■ YOUR INSTRUCTIONS ■
Find all lines in the records that include the word "computer", and copy them out.

■ DATASET EXTRACT ■
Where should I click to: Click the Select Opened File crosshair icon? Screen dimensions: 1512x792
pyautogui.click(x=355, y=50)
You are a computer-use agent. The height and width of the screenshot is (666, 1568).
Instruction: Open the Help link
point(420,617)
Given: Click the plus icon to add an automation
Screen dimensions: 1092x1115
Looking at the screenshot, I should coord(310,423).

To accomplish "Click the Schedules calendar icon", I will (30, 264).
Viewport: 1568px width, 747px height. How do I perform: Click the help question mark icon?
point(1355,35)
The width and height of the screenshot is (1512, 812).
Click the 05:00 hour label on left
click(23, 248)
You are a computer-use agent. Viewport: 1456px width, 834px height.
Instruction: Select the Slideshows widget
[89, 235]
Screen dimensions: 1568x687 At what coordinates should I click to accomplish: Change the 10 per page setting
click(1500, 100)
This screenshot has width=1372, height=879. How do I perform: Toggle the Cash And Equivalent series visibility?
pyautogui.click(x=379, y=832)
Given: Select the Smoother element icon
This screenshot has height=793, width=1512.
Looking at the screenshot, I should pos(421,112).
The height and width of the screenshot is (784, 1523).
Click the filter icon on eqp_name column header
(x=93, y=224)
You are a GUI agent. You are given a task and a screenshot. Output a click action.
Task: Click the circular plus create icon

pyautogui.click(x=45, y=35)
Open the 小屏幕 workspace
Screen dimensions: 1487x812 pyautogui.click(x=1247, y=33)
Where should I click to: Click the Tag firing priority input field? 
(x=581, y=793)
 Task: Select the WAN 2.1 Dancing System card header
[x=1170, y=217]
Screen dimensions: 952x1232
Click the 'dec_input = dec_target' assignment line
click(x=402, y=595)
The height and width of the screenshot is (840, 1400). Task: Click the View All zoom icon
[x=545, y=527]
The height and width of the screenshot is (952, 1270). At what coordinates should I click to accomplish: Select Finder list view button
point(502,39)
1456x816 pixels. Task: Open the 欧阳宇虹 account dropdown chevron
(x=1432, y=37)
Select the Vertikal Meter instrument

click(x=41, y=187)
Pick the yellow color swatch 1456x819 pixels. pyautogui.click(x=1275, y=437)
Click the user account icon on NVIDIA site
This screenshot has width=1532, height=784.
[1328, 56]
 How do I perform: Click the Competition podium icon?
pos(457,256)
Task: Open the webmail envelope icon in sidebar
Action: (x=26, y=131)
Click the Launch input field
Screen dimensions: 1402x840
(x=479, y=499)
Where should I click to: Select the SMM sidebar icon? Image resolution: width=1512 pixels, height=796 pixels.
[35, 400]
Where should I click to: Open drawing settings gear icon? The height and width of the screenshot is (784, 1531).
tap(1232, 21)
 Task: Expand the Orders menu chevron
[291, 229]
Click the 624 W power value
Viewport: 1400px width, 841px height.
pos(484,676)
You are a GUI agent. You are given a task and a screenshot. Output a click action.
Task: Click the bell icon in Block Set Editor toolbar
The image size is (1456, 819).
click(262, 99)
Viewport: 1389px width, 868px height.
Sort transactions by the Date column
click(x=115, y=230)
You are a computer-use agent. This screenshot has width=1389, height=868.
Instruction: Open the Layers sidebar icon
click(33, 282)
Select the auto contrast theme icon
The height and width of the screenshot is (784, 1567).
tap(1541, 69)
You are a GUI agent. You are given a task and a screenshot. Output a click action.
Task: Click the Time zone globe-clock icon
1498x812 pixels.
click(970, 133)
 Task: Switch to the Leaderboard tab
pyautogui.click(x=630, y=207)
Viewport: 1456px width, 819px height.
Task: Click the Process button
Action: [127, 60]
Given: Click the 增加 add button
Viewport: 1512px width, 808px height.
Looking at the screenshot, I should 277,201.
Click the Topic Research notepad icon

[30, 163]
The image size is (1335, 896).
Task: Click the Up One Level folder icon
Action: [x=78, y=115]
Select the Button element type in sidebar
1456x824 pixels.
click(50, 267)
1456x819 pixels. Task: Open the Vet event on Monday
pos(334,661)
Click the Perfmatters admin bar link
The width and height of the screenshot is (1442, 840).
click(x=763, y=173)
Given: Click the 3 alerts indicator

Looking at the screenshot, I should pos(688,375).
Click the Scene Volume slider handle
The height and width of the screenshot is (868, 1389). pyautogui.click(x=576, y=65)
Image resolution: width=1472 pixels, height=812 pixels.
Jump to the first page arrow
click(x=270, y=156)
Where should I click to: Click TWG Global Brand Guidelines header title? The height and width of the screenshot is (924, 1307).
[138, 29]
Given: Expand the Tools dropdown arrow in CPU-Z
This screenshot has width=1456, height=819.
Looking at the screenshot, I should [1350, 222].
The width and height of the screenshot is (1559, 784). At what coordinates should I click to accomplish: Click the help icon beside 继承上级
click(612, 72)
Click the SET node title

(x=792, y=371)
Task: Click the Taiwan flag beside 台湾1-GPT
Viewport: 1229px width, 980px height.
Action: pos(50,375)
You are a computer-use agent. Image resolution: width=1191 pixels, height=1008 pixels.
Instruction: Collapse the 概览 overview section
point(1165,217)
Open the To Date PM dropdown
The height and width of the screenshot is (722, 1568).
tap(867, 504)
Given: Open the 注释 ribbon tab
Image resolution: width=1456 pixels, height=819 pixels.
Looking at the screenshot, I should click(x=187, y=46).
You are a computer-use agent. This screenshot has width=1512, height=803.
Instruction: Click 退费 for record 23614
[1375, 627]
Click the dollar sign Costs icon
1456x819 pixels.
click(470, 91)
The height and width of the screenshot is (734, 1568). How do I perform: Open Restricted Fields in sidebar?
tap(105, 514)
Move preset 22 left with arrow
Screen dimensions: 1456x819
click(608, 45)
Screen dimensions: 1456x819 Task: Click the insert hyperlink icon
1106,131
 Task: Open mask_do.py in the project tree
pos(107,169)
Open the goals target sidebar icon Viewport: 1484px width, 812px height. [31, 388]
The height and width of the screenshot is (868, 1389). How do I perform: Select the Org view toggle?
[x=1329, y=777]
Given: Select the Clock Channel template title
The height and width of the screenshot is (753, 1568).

■ TASK RESPONSE ■
You are a computer-use agent. The height and width of the screenshot is (666, 1568).
You are a computer-use agent. Viewport: 1456px width, 834px height.
You are a computer-use agent. This screenshot has width=1389, height=868.
You are a computer-use agent. Image resolution: width=1191 pixels, height=1008 pixels.
You are a computer-use agent. This screenshot has width=1512, height=803.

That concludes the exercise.